▸ **Fragmento del documento**
= = = = = = =

Cintio Vitier, el más adherido de este grupo a la poesía y a su ser de poeta, intenta traspasar el pecado inevitable —el corazón disperso entre las cosas— buscando las nupcias, el consagrado amor. La avidez y la sed —“¡Oh, paloma, tengo sed!”[6]— no lo son de la realidad múltiple y diferente sino de la realidad perdida de un verdadero paraíso. Y en su poesía aparece primero contenida, después en vías de transubstanciación, la suntuosa sensualidad de los poemas de Gastón Baquero, con cuya poesía mantiene el mismo secreto enlace que las gotas de agua que se filtran entre la roca con el torrente que las disgregaría haciéndolas tomar forma animal o vegetal. Sometido ímpetu el de la poesía de Vitier, porque ha sabido convertir su nostalgia. No en esperanza —una de las conversiones posibles de la nostalgia— sino en nostalgia positiva que parece estar a punto de encontrar alimento. Nostalgia sostenida por la memoria no del tiempo que corre, sino de las realidades que lo trascienden.
Adentrándose en las cosas más humildes, en el polvo, en la pobreza misma, la poesía de Eliseo Diego llega a erigirlas. Mas el alma no erige, sino que recoge; no construye, sino que abraza; no edifica, sino que sueña. Poesía, la de Diego, que resulta tan solo de una simple acción: prestar el alma, la propia y única alma a las cosas para que en ella se mantengan en un claro orden, para que encuentren la anchura de espacio y el tiempo, todo el tiempo que necesitan para ser y que en la vida no se les concede. Poesía en función de la piedad, es decir novela. La poesía es la substancia de la novela, su verdadero argumento, del cual el argumento novelístico es solo el pretexto necesario. Lo que en una novela encontramos, es el peso poético de las cosas, de los sucesos, de las personas. Y esa parece ser la promesa declarada de este poeta.

= = = = = = =

▸ **Material proporcionado**
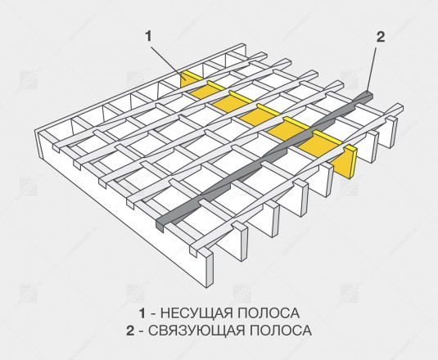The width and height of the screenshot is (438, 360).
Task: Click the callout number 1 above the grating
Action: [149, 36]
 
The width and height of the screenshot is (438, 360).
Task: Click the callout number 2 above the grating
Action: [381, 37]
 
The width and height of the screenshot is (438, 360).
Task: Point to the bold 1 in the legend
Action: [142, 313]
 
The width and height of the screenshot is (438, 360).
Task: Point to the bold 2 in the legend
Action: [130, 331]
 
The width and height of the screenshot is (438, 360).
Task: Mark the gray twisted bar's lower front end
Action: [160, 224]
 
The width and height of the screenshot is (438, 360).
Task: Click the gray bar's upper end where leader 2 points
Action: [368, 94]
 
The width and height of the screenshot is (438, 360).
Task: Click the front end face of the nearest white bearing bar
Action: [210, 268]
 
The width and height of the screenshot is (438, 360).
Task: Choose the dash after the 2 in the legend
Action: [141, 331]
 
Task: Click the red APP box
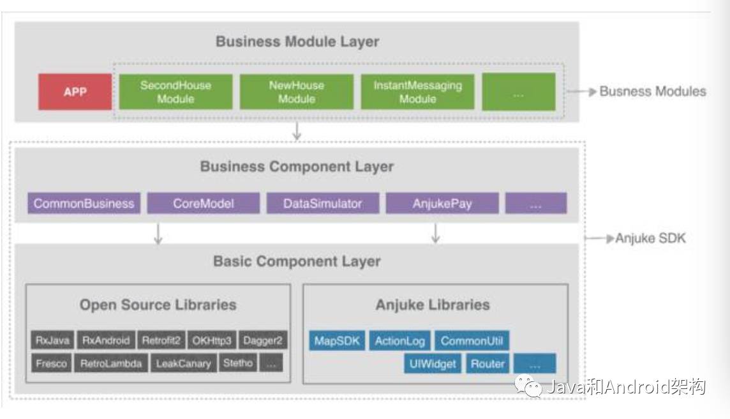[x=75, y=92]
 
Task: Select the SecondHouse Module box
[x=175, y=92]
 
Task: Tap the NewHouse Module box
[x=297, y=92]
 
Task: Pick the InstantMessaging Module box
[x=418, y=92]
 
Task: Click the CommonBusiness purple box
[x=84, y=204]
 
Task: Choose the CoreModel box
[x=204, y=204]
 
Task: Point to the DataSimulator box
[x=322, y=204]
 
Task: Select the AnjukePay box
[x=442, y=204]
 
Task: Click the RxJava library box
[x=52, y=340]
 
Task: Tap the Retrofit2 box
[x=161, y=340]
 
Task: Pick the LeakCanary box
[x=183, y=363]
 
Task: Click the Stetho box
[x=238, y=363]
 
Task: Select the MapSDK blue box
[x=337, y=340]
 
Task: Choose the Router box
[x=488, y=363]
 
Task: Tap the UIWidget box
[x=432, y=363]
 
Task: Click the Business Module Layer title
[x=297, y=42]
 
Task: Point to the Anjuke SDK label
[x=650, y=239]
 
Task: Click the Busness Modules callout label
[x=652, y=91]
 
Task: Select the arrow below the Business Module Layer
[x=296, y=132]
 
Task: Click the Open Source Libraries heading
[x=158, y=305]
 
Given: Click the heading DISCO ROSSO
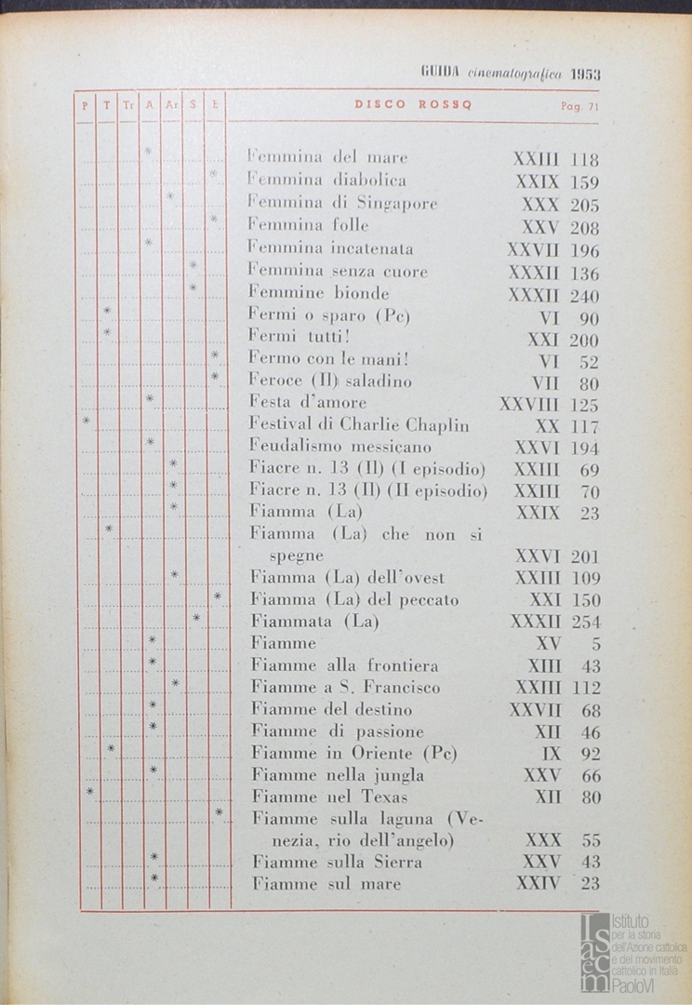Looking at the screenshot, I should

= = = = = = =

▸ **Actividades**
1. Según el fragmento sobre la poesía de Vitier y Diego, ¿qué es la poesía respecto de la novela?
2. Por favor, reproduce sin cambios el pasaje del fragmento sobre Vitier y Diego que comienza en "Adentrándose en las" y acaba en "de este poeta.".
Este material no cumple ningún papel aquí.

▸ **Soluciones por tarea**
1. Es la substancia de la novela, su verdadero argumento.

2.
Adentrándose en las cosas más humildes, en el polvo, en la pobreza misma, la poesía de Eliseo Diego llega a erigirlas. Mas el alma no erige, sino que recoge; no construye, sino que abraza; no edifica, sino que sueña. Poesía, la de Diego, que resulta tan solo de una simple acción: prestar el alma, la propia y única alma a las cosas para que en ella se mantengan en un claro orden, para que encuentren la anchura de espacio y el tiempo, todo el tiempo que necesitan para ser y que en la vida no se les concede. Poesía en función de la piedad, es decir novela. La poesía es la substancia de la novela, su verdadero argumento, del cual el argumento novelístico es solo el pretexto necesario. Lo que en una novela encontramos, es el peso poético de las cosas, de los sucesos, de las personas. Y esa parece ser la promesa declarada de este poeta.